- Your instructions:
Copy out, word for word, the part of the listing that runs from its very first line through the line containing "Open the 'Bikinis", including that line.

##### Given entries #####

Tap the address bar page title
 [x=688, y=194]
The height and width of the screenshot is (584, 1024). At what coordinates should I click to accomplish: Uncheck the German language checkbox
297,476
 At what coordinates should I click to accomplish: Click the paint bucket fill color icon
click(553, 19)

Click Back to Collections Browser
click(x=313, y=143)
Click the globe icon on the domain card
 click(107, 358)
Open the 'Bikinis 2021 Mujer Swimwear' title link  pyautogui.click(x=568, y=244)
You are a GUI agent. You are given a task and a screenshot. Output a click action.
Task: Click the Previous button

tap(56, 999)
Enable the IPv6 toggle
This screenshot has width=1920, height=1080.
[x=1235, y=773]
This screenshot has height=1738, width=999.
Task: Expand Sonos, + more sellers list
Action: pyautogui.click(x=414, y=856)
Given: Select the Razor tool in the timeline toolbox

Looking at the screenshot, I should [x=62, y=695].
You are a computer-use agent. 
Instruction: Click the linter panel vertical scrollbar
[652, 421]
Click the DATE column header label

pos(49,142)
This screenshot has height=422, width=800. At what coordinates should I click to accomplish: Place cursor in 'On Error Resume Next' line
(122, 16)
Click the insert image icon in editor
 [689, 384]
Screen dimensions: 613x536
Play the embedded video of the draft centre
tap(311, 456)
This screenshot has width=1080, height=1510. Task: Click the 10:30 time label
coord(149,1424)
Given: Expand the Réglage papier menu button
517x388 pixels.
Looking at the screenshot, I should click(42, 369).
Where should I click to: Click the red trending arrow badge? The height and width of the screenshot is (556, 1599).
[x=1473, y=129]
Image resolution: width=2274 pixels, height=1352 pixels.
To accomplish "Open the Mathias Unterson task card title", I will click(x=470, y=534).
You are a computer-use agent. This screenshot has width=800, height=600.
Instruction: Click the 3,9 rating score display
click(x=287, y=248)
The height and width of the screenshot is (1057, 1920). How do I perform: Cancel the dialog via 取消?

#####

- Result of this exercise:
Tap the address bar page title
 [x=688, y=194]
The height and width of the screenshot is (584, 1024). At what coordinates should I click to accomplish: Uncheck the German language checkbox
297,476
 At what coordinates should I click to accomplish: Click the paint bucket fill color icon
click(553, 19)

Click Back to Collections Browser
click(x=313, y=143)
Click the globe icon on the domain card
 click(107, 358)
Open the 'Bikinis 2021 Mujer Swimwear' title link  pyautogui.click(x=568, y=244)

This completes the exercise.